04-02-2014 09:19 AM
I have a nice modular FPGA architecture running with Registers as an interface between modules.
I also have some nice high-speed loops going on to multiplex functions on limited hardware.
My problems occur due to apparent throughput problems with registers. I have a loop producing a signal @ 120MHz, the results of which are split up over three distinct registers to a loop which reads all three registers and outputs the data @ 40MHz. I'm essentially creating three distinct sine waves.
Although the code ocmpiles, I see that I am not receiving all new values. Only every third value I am receiving is actually correct (See image).
This should be a sine wave. Testing the software in simulation mode does not result in these artefacts. Needless to say, the PSD of this sine wave is not very nice.
It seems that a register requires some clock cycles to actually pass data around. This results in some kind of blocking mechanism which is currently holding back my program on a very fundamental level. It took me a few days to find out that THIS was the problem which was causing my distortions on my output signal.

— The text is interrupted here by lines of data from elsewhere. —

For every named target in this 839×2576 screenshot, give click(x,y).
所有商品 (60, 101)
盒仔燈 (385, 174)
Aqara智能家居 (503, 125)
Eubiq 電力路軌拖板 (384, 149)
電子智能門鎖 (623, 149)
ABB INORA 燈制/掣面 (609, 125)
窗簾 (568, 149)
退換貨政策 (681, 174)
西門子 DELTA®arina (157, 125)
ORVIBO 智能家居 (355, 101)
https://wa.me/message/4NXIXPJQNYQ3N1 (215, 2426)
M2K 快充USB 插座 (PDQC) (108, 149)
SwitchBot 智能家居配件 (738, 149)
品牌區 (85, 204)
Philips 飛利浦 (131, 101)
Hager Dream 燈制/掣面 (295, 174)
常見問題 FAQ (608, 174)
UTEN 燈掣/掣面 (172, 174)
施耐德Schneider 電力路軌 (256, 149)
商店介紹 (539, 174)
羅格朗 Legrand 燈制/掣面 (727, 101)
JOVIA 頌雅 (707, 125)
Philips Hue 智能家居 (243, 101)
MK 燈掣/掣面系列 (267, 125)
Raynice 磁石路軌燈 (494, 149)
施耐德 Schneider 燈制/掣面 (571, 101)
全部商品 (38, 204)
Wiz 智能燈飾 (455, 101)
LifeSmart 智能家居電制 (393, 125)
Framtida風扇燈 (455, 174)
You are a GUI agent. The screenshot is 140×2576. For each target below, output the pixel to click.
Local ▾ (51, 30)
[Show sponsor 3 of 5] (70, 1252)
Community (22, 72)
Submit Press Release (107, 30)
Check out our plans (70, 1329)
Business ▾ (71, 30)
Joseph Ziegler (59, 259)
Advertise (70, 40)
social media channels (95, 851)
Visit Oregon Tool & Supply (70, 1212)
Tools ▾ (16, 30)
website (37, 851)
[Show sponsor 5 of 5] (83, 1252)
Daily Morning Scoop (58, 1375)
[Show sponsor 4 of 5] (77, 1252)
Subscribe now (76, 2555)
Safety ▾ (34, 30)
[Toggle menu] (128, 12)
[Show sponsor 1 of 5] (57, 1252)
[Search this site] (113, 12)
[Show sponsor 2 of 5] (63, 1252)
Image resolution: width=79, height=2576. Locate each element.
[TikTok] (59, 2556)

I tried increasing the top-level clock of the target from 40MHz to 120MHz to see if the propagation of the register is a function of that clock, but the effect remains the same. Is there any way to get around this without either
Shane
04-02-2014 09:38 AM
I just found this little gem buried in the LabVIEW help (in the "Implementing multiple Clock Domains" help, not the register help).
You must wait several clock cycles of both the writing and reading domains to handshake a new value.
Great. I need a completely new architecture.
Can I file this as a bug that this information is not present on the help page for registers?
Shane
04-02-2014 09:55 AM
For this particular example a FIFO (perhaps a very shallow one) is probably a better option since you are going across clock domains. A FIFO is optimized to stream values between clock domains without the "hiccups" you are trying to avoid.
The register implementation does not get optimized for related clock domains (two clock domains where one is a multiple of the other) so the logic behind the scenes assumes the clocks are unrelated and has to take several cycles to get the data from writer to reader in a safe way. I don't remember if this feature/optimization has been requested on the FPGA Idea Exchange, but it would be something useful to have on there.
04-02-2014 01:21 PM - edited 04-02-2014 01:22 PM
04-02-2014 01:47 PM
It would be a cool addition to the ability to pass data around at high speeds (>> 10MHz).
It is very common to pass data at rates much faster than this. Are you specifically talking about the multi-clock handshake case you originally mentioned? If so, the rate will always be 2 to 3 clock cycles of slowest clock (which might be where you are seeing the 10 MHz if your slowest clock was 40 MHz). Other transfer mechanisms like FIFOs should hit rates well over 100+ MHz in most cases.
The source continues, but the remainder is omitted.